**SET EXERCISE:** Count the lines in the material below that contain the word "Open", and reply with the number alone.
-----
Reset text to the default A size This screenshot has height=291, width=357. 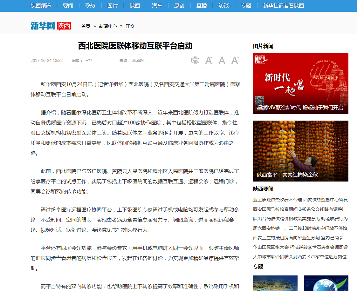[222, 60]
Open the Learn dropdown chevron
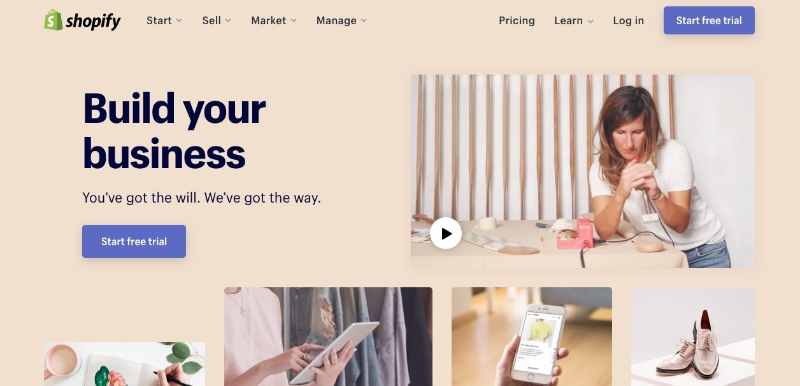 (x=590, y=21)
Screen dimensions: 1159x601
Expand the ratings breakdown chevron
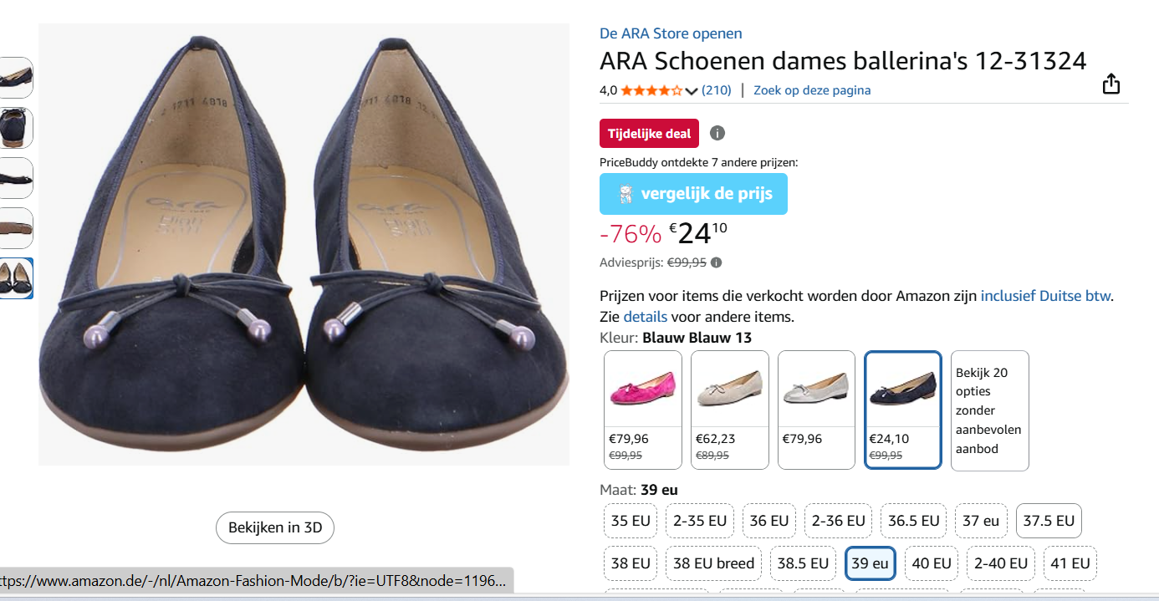(x=691, y=89)
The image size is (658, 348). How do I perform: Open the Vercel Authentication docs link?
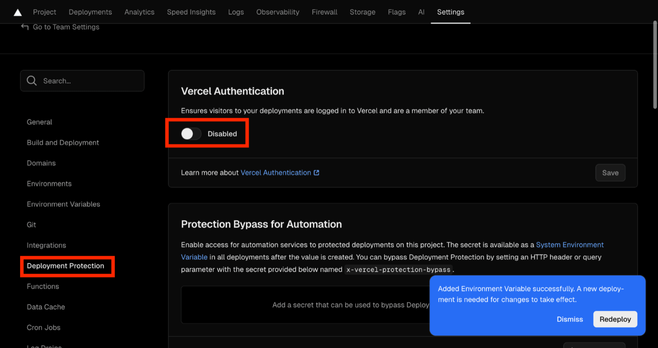click(276, 173)
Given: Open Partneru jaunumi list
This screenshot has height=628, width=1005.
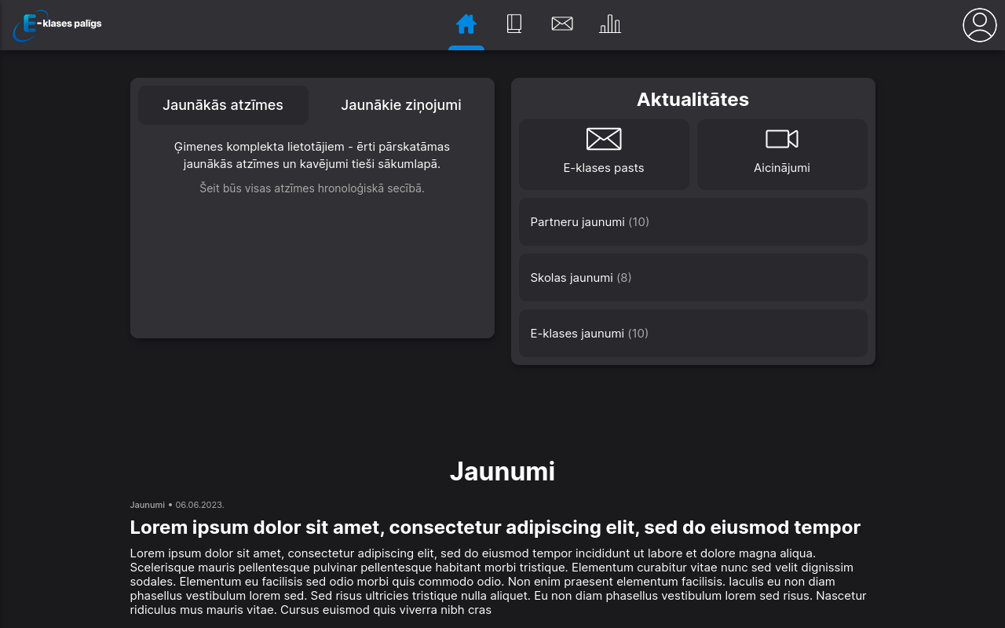Looking at the screenshot, I should tap(693, 221).
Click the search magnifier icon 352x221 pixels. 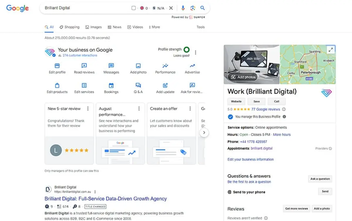(202, 8)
-----
**FULL ANSWER:** 3